Start of Data excerpts
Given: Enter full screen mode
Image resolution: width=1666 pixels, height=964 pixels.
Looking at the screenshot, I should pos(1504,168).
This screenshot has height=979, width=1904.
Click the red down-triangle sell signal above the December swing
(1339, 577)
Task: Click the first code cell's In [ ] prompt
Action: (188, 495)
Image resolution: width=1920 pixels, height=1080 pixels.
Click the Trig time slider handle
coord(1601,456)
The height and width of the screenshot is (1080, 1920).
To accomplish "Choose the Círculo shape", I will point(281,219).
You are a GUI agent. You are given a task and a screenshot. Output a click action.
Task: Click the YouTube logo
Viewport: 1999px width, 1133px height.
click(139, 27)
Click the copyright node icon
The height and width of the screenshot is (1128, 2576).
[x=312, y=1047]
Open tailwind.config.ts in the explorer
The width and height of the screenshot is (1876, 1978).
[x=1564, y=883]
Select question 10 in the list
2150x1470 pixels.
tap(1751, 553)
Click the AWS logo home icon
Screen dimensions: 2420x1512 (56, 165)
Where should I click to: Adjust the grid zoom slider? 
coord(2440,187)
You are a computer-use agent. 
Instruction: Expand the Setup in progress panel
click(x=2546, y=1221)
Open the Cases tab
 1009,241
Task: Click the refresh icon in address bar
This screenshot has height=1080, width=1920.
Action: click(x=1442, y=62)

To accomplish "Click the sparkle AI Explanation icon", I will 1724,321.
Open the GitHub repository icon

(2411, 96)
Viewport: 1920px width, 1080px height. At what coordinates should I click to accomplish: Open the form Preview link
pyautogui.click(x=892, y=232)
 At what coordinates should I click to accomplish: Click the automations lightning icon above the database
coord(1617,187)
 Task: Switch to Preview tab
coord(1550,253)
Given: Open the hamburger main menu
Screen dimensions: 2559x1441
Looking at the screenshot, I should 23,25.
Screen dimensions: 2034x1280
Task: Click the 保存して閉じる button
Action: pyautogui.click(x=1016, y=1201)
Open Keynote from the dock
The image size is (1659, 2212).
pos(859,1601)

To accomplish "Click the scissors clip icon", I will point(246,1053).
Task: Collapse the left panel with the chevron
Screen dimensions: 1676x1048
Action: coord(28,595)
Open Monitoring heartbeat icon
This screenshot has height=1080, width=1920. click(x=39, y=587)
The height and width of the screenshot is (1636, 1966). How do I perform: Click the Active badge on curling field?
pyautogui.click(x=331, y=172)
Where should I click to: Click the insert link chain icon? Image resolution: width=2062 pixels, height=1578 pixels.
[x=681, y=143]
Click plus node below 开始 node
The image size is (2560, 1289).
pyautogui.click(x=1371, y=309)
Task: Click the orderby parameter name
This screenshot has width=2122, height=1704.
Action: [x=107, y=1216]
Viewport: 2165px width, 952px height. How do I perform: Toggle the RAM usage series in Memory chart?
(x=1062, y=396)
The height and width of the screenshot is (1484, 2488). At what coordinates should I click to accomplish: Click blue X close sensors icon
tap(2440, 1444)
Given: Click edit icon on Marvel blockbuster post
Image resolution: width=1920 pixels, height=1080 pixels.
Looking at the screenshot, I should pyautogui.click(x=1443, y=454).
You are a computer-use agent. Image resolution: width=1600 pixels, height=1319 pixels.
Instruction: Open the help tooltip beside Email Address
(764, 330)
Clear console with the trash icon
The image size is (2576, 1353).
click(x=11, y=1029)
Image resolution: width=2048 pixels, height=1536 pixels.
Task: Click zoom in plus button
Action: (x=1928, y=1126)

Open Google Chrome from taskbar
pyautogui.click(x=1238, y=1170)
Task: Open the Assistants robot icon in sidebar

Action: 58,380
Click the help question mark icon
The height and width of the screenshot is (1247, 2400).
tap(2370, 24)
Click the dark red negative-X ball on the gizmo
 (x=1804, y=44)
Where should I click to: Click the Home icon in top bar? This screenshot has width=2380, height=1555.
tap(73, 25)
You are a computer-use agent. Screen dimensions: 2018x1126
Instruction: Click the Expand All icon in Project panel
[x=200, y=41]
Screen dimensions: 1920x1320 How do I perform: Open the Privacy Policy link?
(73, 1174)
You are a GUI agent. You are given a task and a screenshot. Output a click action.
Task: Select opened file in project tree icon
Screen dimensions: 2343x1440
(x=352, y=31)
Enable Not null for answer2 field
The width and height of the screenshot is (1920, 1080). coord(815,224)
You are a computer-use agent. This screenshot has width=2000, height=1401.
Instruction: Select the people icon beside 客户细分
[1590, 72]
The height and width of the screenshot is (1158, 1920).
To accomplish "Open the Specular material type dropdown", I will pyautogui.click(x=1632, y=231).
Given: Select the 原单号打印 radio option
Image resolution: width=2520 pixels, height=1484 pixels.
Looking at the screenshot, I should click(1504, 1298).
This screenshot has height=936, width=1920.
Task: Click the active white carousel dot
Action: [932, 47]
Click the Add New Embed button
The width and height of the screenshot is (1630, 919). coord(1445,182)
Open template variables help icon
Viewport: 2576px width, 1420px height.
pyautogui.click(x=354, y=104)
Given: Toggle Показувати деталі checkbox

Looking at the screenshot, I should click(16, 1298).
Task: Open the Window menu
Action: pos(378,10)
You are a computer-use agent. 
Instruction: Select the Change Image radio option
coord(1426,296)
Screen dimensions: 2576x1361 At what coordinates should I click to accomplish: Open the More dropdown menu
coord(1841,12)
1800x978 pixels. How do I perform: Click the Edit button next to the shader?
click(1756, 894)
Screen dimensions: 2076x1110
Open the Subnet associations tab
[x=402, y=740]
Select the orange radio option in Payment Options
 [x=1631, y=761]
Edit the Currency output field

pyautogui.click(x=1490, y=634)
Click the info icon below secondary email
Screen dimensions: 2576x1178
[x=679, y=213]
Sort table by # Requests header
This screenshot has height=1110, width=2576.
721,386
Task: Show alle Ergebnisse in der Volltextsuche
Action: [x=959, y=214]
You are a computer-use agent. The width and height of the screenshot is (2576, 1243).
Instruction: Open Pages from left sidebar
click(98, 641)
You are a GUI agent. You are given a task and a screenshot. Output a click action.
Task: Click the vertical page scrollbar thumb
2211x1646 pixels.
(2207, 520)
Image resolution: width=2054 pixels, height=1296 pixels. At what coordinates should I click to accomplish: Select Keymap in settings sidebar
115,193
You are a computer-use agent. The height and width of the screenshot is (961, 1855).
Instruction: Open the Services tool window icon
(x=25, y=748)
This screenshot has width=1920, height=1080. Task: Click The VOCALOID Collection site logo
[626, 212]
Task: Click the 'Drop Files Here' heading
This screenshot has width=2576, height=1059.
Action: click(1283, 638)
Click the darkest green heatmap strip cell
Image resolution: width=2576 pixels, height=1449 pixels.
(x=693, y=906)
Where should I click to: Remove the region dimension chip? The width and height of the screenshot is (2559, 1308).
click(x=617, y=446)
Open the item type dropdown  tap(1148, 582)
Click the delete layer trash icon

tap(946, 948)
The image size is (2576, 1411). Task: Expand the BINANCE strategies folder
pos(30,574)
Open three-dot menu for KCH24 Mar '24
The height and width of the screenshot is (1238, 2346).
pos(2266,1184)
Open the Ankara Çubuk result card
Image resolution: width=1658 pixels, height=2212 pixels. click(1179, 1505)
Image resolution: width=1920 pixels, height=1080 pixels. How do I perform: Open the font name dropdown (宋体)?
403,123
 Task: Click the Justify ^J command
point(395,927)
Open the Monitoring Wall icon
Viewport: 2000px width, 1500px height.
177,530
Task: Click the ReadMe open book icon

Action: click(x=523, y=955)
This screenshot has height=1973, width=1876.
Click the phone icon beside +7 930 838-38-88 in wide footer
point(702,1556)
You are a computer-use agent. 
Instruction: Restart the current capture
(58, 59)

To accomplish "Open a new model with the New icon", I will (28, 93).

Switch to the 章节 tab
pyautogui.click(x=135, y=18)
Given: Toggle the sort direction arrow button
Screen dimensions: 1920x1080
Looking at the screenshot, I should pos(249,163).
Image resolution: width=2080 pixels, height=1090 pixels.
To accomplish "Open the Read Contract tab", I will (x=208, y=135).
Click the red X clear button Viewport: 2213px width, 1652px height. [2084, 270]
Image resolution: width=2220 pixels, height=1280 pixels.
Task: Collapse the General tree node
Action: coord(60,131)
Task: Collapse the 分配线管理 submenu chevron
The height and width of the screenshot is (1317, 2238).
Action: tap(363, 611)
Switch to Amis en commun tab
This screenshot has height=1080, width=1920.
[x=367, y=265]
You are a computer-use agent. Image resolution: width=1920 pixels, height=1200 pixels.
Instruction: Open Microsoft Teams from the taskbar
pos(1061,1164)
End of Data excerpts
__Activity__: What is needed is a verbatim copy of every line in the records above from the one containing "Task: Select opened file in project tree icon" down to the one containing "The height and width of the screenshot is (1158, 1920).", both included, and nothing more.

__Expected answer__:
Task: Select opened file in project tree icon
Screen dimensions: 2343x1440
(x=352, y=31)
Enable Not null for answer2 field
The width and height of the screenshot is (1920, 1080). coord(815,224)
You are a computer-use agent. This screenshot has width=2000, height=1401.
Instruction: Select the people icon beside 客户细分
[1590, 72]
The height and width of the screenshot is (1158, 1920).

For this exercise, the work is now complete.